Copy word for word the line containing "Vernet (365, 1426)" together with all lines following it to the end of the listing below, without the pictures.

Provided entries.
== Segment start ==

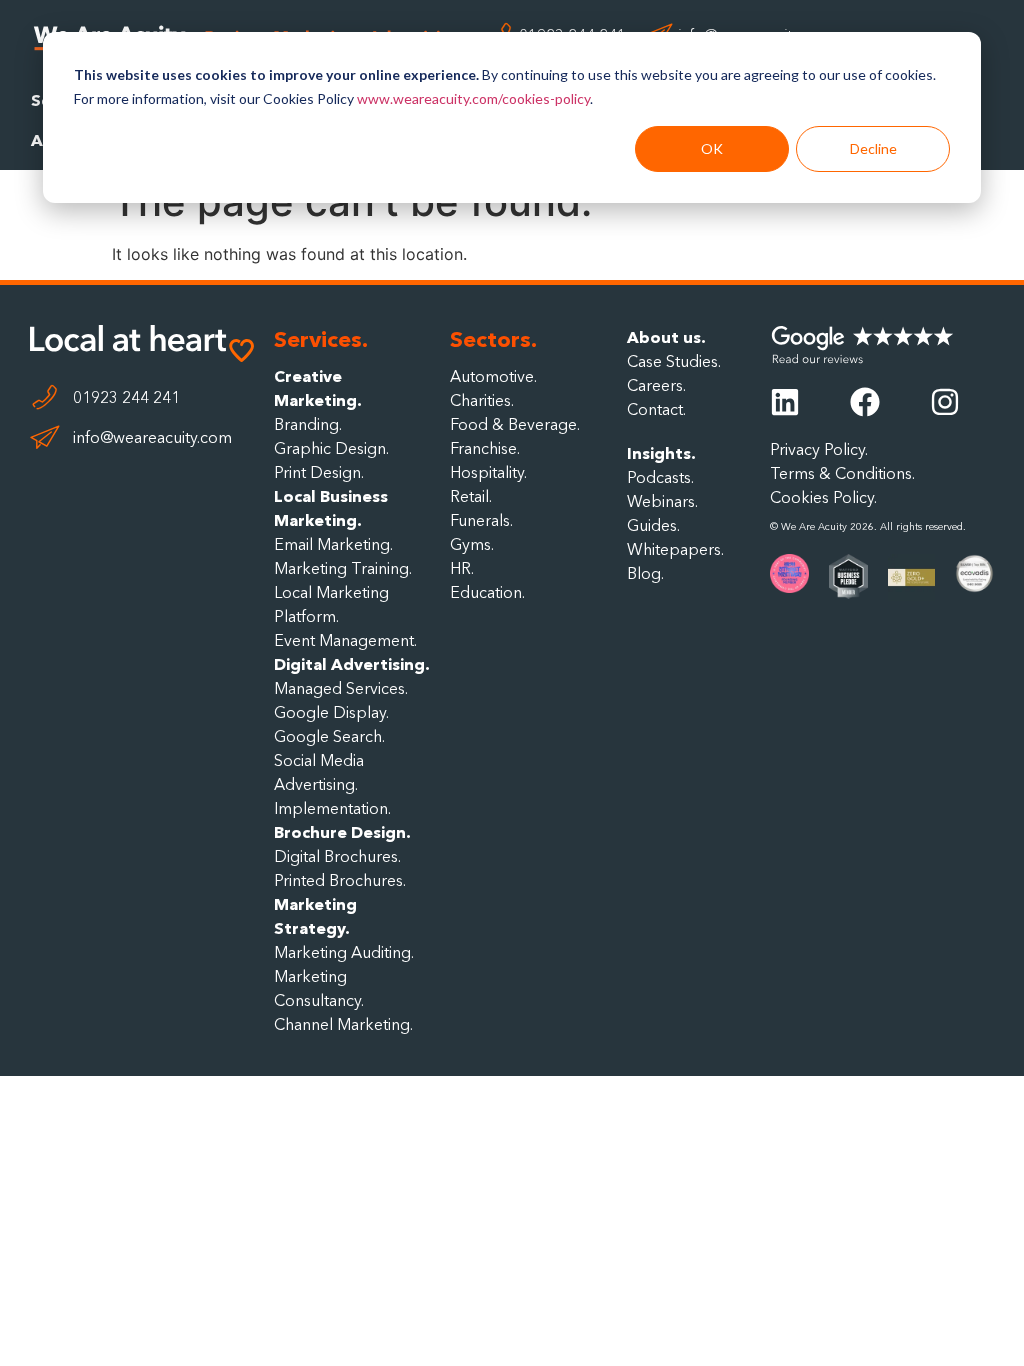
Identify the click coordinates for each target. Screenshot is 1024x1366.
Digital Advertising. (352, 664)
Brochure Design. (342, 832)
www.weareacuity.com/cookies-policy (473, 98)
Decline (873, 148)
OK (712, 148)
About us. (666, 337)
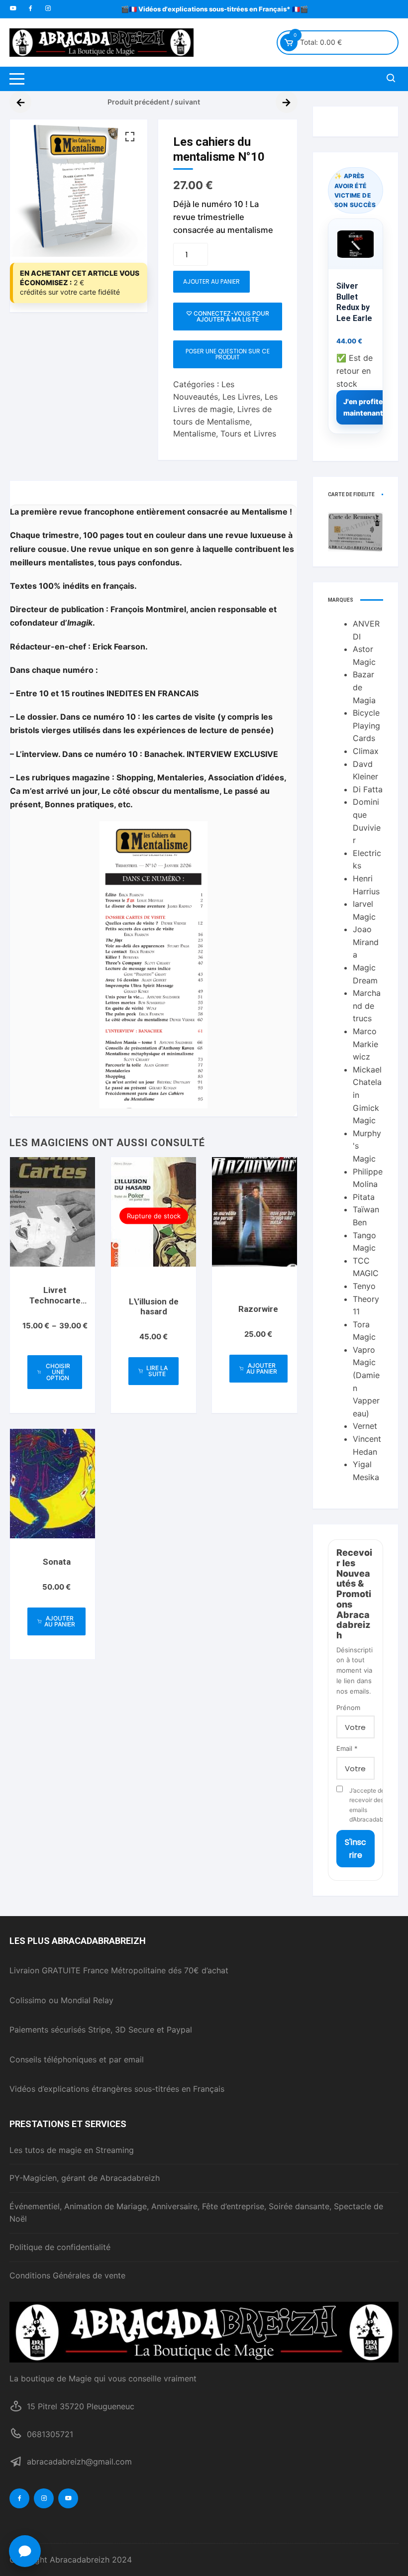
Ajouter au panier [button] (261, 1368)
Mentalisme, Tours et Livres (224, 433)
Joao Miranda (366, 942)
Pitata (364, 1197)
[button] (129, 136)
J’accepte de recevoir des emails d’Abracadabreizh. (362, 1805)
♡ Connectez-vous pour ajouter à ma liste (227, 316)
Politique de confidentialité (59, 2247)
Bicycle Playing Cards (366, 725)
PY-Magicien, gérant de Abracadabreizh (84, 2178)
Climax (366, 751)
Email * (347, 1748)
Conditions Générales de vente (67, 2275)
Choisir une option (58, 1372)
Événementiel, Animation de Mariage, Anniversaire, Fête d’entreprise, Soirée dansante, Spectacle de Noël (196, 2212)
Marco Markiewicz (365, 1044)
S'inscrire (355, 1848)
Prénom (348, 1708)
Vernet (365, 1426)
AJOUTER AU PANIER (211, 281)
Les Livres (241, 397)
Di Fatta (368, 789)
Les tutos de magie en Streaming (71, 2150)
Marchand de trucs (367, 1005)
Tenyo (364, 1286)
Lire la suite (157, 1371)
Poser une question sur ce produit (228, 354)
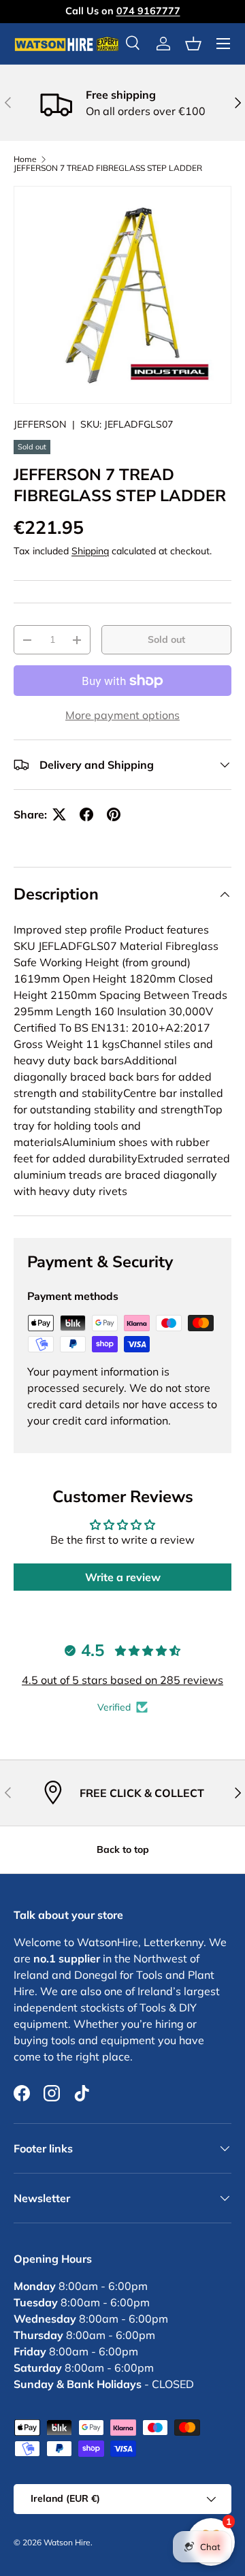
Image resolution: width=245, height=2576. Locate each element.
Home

== Segment end ==

Worked solution.
Vernet (365, 1426)
AJOUTER AU PANIER (211, 281)
Les Livres (241, 397)
Di Fatta (368, 789)
Les tutos de magie en Streaming (71, 2150)
Marchand de trucs (367, 1005)
Tenyo (364, 1286)
Lire la suite (157, 1371)
Poser une question sur ce produit (228, 354)
Image resolution: width=245, height=2576. Locate each element.
Home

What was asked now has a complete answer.